Come accadde negli anni ‘5O con i dollari americani del Piano Marshall, la questione è tutta lì, cosa accadrà in questi prossimi dieci anni.

Le forze politiche del dopoguerra seppero individuare degli obiettivi e seppero realizzarli. In quell’arco di tempo si misero da parte visioni ideologiche opposte e le forze politiche, unitariamente, contribuirono a dotare il Paese di quelle infrastrutture di cui eravamo privi, favorendo lo sviluppo economico che ha fatto sì che l’Italia divenisse una potenza industriale mondiale.

Non mancarono i problemi. I conflitti sociali erano all’ordine del giorno. Le strategie eversive minavano il percorso di sviluppo. Ma il progetto di risanamento e rilancio non si è mai fermato. Facile dire che l’Italia usciva sconfitta da una guerra mondiale e che lo stringente bisogno di sviluppo economico e finanzario imponeva strategie condivise.
Questo è vero solo in parte.

La collocazione atlantica non era scontata e con essa lo stesso sistema politico italiano, data la forza antagonista delle sinistre. Le già dette strategie eversive di destra si ponevano spesso di traverso. Agitando lo spettro comunista, premevano per una deriva autoritaria che non avrebbe favorito lo sviluppo economico dell’Italia.
Ma niente ha frenato il risanamento e il rilancio.

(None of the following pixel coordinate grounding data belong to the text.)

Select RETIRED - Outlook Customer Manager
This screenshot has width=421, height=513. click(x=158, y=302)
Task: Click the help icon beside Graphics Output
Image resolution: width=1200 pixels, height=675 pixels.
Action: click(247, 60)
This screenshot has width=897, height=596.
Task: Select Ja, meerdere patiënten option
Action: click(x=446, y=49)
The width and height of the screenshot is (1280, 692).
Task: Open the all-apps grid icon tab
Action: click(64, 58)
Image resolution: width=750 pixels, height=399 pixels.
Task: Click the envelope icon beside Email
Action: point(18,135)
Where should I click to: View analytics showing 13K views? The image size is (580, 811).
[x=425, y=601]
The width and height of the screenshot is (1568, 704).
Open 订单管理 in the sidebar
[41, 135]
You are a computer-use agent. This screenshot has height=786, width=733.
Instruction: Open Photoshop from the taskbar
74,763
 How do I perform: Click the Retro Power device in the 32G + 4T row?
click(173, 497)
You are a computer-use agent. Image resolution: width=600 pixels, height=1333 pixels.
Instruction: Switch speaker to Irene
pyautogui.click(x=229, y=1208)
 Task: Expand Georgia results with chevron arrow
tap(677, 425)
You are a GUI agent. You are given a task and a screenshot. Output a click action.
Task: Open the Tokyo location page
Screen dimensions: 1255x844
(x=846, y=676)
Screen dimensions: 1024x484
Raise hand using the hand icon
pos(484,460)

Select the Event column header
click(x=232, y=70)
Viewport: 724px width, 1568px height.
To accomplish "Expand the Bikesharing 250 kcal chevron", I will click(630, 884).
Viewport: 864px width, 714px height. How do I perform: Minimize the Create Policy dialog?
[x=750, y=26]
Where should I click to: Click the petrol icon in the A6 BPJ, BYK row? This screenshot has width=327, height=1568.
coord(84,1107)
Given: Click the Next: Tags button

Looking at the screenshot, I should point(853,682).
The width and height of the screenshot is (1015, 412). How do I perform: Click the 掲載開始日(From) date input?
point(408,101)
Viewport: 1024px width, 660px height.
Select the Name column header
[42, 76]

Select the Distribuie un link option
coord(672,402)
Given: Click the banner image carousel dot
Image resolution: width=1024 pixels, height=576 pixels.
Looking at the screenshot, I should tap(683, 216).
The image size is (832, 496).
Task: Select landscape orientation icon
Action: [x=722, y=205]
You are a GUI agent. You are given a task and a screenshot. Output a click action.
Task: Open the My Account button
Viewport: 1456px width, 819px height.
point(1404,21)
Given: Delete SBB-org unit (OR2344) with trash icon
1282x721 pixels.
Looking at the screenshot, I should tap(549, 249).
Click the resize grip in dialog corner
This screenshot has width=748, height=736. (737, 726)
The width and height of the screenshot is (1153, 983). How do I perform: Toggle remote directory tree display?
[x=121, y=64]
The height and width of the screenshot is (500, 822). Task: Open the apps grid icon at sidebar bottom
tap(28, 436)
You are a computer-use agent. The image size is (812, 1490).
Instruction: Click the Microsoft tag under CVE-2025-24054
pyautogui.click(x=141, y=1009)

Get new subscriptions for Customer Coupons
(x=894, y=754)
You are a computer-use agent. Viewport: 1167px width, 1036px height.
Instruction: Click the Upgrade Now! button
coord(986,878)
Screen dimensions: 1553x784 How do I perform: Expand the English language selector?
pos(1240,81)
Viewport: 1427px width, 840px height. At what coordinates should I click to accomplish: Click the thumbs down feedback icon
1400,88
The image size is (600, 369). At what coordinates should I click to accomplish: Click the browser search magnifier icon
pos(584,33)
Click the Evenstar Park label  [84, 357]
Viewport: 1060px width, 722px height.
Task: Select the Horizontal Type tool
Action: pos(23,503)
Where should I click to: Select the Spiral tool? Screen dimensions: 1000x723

Col risultato che il nostro Paese si è collocato definitivamente tra le democrazie avanzate, anche economicamente.
Ciò quindi è stato possibile perché lo sforzo è stato unitario.
Le reazioni al solito delle opposizioni, soprattutto quella scomposta della Lega, non lasciano sperare che il miracolo si ripeta.

Salvini definisce una “fregatura” quello stesso piano economico che mesi fa sbandierava come l’alternativa al Mes.
Quella che lui preferiva.

La “fregatura” la intravede nel fatto che quel denaro dovrà essere restituito. Il che peraltro è vero solo in parte.
Ma l’alternativa ad un prestito, per dotarsi di risorse, è solo stampare moneta. Probabile Salvini lo pensi, ovviamente con il logico corollario di uscire dall’UE.

La cosa, notoriamente, è comunque nel novero delle sue (fiacche) prospettive politiche. Ma se così non è, non ci sono alternative al prestito e quindi alla sua restituzione. Diversamente, come è logico del resto, nessuno te lo accorderebbe.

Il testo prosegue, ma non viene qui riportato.